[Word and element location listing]

%%

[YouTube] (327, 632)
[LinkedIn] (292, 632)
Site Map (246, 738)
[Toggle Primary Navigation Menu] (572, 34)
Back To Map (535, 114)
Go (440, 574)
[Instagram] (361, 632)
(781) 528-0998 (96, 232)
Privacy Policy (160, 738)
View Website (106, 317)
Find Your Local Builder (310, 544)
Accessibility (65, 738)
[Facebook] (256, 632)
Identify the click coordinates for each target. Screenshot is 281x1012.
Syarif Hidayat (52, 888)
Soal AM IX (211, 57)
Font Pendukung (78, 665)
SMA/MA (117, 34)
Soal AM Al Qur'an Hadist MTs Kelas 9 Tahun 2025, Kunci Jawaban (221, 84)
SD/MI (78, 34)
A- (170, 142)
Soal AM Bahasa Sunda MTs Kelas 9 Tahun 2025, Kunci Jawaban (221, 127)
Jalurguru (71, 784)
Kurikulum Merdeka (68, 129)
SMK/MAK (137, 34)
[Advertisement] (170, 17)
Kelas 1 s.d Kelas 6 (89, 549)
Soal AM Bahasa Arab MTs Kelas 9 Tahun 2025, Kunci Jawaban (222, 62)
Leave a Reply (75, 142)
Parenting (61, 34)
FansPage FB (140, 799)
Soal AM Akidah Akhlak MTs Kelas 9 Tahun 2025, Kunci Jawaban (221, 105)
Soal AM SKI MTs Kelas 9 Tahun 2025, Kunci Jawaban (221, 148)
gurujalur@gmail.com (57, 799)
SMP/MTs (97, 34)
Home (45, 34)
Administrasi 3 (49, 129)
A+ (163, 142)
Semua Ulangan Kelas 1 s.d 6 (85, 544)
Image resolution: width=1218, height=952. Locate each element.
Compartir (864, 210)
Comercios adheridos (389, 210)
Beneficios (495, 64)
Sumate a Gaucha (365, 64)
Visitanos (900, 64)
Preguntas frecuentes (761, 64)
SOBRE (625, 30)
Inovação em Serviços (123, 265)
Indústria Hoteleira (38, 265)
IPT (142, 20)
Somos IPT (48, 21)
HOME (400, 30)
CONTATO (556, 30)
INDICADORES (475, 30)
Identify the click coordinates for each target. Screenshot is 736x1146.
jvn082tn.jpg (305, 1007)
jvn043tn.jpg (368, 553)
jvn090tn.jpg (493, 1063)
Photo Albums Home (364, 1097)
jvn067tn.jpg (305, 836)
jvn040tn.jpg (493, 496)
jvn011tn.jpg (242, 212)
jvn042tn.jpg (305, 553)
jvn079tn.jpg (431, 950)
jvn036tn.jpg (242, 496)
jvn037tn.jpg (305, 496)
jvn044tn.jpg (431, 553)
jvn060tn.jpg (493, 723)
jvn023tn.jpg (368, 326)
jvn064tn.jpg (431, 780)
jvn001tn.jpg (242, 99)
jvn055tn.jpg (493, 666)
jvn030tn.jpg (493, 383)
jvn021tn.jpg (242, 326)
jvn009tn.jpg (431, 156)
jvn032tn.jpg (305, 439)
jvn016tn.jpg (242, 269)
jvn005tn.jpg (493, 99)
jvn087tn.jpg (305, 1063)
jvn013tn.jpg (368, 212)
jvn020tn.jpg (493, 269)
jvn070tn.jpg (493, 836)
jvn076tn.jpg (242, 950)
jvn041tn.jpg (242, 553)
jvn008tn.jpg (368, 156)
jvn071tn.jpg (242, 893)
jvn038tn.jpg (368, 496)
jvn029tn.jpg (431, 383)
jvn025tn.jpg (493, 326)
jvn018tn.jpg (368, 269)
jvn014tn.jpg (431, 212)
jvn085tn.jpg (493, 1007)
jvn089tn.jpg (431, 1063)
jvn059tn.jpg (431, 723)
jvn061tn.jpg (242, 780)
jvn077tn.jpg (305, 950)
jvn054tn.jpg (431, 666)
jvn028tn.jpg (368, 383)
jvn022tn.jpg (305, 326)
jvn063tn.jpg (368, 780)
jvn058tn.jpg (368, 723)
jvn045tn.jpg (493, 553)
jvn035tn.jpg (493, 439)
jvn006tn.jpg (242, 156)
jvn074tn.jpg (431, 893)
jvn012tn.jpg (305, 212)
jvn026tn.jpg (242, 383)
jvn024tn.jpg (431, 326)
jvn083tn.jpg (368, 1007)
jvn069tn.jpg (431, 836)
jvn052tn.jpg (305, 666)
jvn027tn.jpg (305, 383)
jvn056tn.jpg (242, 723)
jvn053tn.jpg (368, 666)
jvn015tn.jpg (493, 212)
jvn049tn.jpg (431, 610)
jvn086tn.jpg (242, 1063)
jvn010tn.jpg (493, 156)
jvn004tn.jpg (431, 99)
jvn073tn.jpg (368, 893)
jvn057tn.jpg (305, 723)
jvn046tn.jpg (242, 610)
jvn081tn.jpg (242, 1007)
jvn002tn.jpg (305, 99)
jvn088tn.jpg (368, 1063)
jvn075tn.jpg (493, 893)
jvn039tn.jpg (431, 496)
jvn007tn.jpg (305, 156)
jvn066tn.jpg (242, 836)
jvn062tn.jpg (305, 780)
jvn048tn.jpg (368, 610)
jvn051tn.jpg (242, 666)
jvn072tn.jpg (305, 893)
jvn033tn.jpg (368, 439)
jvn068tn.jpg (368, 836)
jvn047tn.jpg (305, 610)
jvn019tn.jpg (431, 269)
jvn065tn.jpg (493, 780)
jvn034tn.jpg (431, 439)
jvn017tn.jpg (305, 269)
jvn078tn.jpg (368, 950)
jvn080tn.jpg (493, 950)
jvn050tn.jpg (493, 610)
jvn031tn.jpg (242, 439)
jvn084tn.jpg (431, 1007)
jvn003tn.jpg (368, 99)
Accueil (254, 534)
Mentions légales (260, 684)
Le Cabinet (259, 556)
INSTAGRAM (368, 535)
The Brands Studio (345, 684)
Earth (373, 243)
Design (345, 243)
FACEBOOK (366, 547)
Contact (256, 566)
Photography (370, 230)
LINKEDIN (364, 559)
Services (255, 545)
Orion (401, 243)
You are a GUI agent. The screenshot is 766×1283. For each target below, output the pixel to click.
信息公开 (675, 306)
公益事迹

%%

* Problem description
Convert the lines of the listing starting at the line containing "jvn038tn.jpg (368, 496)" and ending at the line containing "jvn083tn.jpg (368, 1007)" into a numbered list, omitting any blank lines.

* Reply
1. jvn038tn.jpg (368, 496)
2. jvn029tn.jpg (431, 383)
3. jvn025tn.jpg (493, 326)
4. jvn018tn.jpg (368, 269)
5. jvn014tn.jpg (431, 212)
6. jvn085tn.jpg (493, 1007)
7. jvn089tn.jpg (431, 1063)
8. jvn059tn.jpg (431, 723)
9. jvn061tn.jpg (242, 780)
10. jvn077tn.jpg (305, 950)
11. jvn054tn.jpg (431, 666)
12. jvn028tn.jpg (368, 383)
13. jvn022tn.jpg (305, 326)
14. jvn063tn.jpg (368, 780)
15. jvn058tn.jpg (368, 723)
16. jvn045tn.jpg (493, 553)
17. jvn035tn.jpg (493, 439)
18. jvn006tn.jpg (242, 156)
19. jvn074tn.jpg (431, 893)
20. jvn012tn.jpg (305, 212)
21. jvn026tn.jpg (242, 383)
22. jvn024tn.jpg (431, 326)
23. jvn083tn.jpg (368, 1007)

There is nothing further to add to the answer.